Anne made a sound that might have been the result of trying to
pfft
around a mouthful of pins.

“I think what Anne is trying to say is that you could also look at it another way and say that the Rose Chalet doesn’t believe couples who are trying to make their marriages work should be taken advantage of. This scam takes advantage of people at their most vulnerable, twists their lives, ends their marriages, and all for financial gain.

“We’ve been fortunate,” she added, “to find love ourselves. We’re not prepared to see others lose it, if we can help it.”

“Yes,
we
have been fortunate and, yes,
we
do want to help.” Anne turned to address her next words to K.D. “You know she was trying to insist on paying each of us our regular amount for putting on this wedding for you and Eric. As if we’d only do it to be paid. We feel the same way, you know.”

Rose sent the other woman a mock frown. “Don’t you have more pinning to do?”

“No. All done. We can go try the menu samples Julie and Andrew promised. First, help me get K.D. out of this dress — carefully! Don’t hurt the dress.”

Rose smiled. “Or hurt K.D. with the pins.”

She hardly noticed the pinpricks, because she was thinking how interesting it would be to know why Eric had gotten involved in this.

That could affect how he responded to things. That’s why she wanted to know.

****

K.D.
Hamilton studied his house like it was a crime scene.

Oh, hell, maybe he wasn’t being fair. It had been a long, hard day.
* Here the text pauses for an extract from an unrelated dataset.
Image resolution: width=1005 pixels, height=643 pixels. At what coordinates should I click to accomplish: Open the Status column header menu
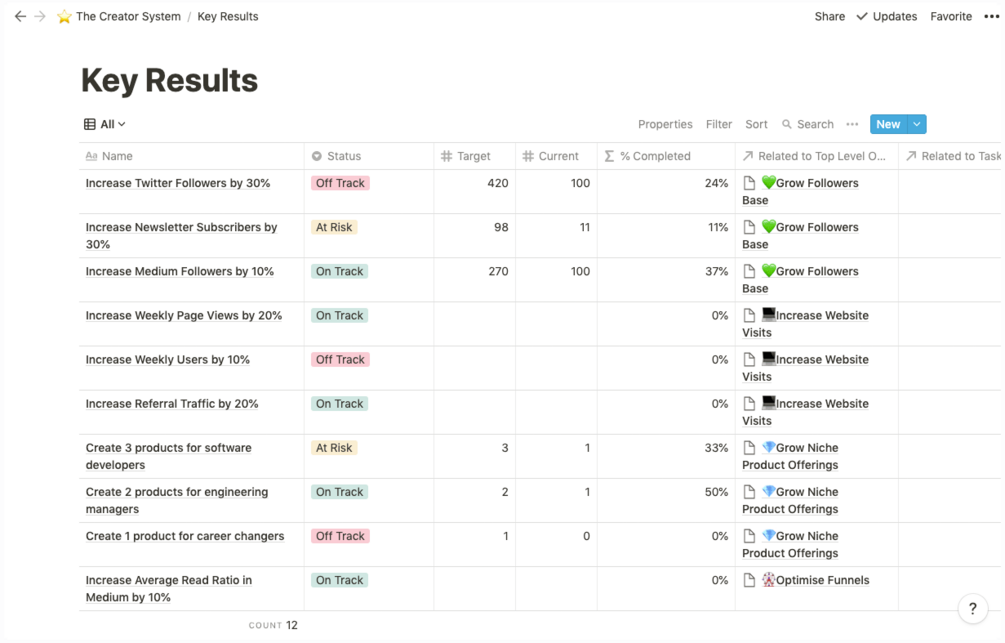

And it wasn’t getting any easier.

She’d insisted on carrying her suitcase up the stairs that rose a story from the street to his Victorian’s front door.

Then, the moment he unlocked and opened the door, Myrna appeared in the hallway with the packets of information from Ken, supplemented by her own questionnaire and orders. Big surprise.
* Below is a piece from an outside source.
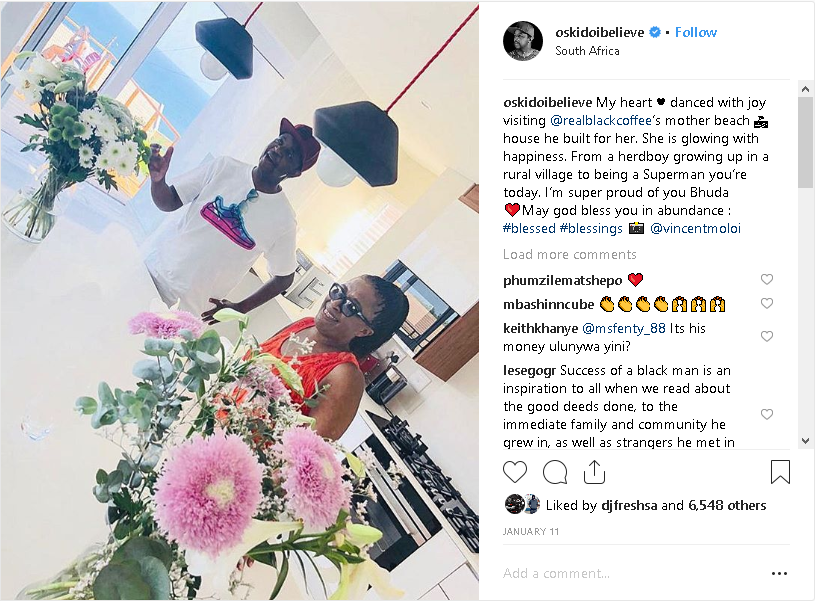Open the #blessed hashtag
This screenshot has width=815, height=601.
click(x=529, y=228)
“You could have helped her with her suitcase, you know. Suppose you’ll make her drag it all the way upstairs herself, too,” Myrna said. Then, before he could defend himself, she went on. “You both need to fill these out, then go over each other’s responses tonight. I’ll test you tomorrow. Need to be letter perfect the day after. So it’s natural by the time you check in at Marriage-Save.”

“K.D. Hamilton, let me introduce my assistant Myrna Edison. Who is almost as invaluable as she thinks she is, and far bossier than she’ll admit,” Eric said.
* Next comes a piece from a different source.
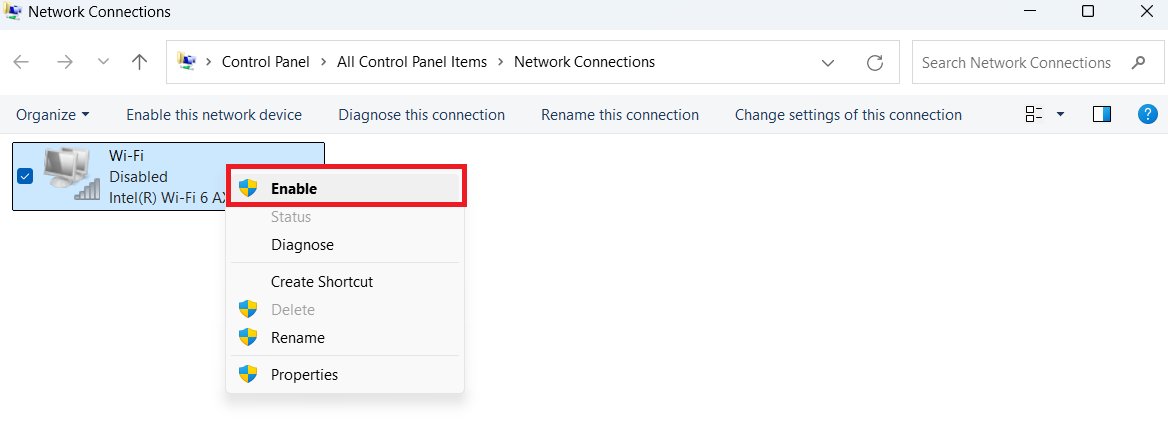The height and width of the screenshot is (444, 1168).
Task: Open the Organize menu
Action: point(53,115)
K.D. smiled and extended a hand. They resembled two of those fairy godmothers from the cartoon version of Sleeping Beauty his sister had watched over and over and over until it ground into his head, too. The short, round fairy godmother and the tall, thin one.

Only K.D. looked nothing like a kindly fairy godmother. Nothing.

In fairness, Myrna, though short, wasn’t as round as that fairy godmother, either. On second thought, maybe she resembled Napoleon more than a fairy godmother.

“Didn’t think you two were ever going to get here,” Myrna added.

“I told you not to wait,” he said. “Told you we were having dinner at the Rose Chalet, and you should go home at your regular time because I didn’t know—”

“Had to make sure you got this information and—” She frowned at him. “—paid attention to it. Besides, I wanted to meet K.D. — or should I call you Officer Hamilton?”

“K.D., please. May I call you Myrna?”

“Of course.” A queen might use that tone to invite a subject to kiss her ring. “You two better get a good night’s rest. We have lots to cover in the next few days. Go on, both of you.”

He picked up the suitcase and tipped his head toward the stairs, inviting K.D. to precede him.

“Sure, this time you don’t argue,” he muttered from behind her.

“Think I’m stupid?” she muttered back.

Giving no sign of having heard this exchange, Myrna said good night and was out the door.

“Just so you know, the idea of her waiting around to meet you? Don’t feel any guilt over that. Her apartment’s on the lower level. And don’t let her tell you it’s in the basement, either. It’s walkout level
and
she’s taken possession of the garden.”

“You two appear to have an unusual relationship.”

“You can say that again. Feel like an emotionally battered employer more often than not. And I wouldn’t want to try functioning without her.”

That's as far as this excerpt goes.